Thank you, I haven’t forgotten فرنود which is a perfect Persian word for ‘reason’, پاسخ certainly covers some of the requirements, although پاسخ lacks the ‘attempt to put right’ aspect in justify.

I have not heard دسته درکردن, if it is or can be used the way you have described, then perfect, let’s hope the expression was not formed for inappropriate situations, or it does not sound inappropriate, but we will know when we find more about it, or maybe we find another one just as good.

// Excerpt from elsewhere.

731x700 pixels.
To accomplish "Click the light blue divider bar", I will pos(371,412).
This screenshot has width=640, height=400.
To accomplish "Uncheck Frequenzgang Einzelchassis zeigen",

A quick scan online found nothing for دسته درکردن  but to me one meaning is, driving the blade in as far as the handle, but I can’t reconcile that with the question at hand, nor can I with the opposite possibility i.e. pulling out the blade by the handle, there’s also the possibility that it is دست and not دسته, if it is دست در کردن it could be referring to a hand gesture, either way I am none the wiser.


----------



## mannoushka

PersoLatin said:


> [...] let’s hope the expression was not formed for inappropriate situations, [...]


Who knows what it literally applied to originally!  I have certainly been using it in innocuous situations forever. Imagine you are trying to fit a frying pan inside a modest-sized bag. Putting the body of the pan in the bag is done easily enough, but the handle is sticking out, and you wonder how you are going to get the handle through. With _dar_ being what it is, ie a contradiction of its own self, the imaginary situation may as well be reimagined in reverse. You are trying to take a pan out, etc. But I am only guessing, of course.


----------



## mannoushka

تو این رفتار را چه‌گونه می‌گنجانی؟
Positively outrageous, this one. I do take it back, no comment necessary!


----------



## PersoLatin

I though of راستان شدن/کردن for “to justify & to be justified”, using the causative suffix on راست (as the present stem of the non-existent verb راستیدن)

راستان شدنی / justifiable
راستان ناشدنی / unjustifiable



PersoLatin said:


> e.g. تو این رفتار را چگونه توجیه میکنی؟/how do you justify this behaviour?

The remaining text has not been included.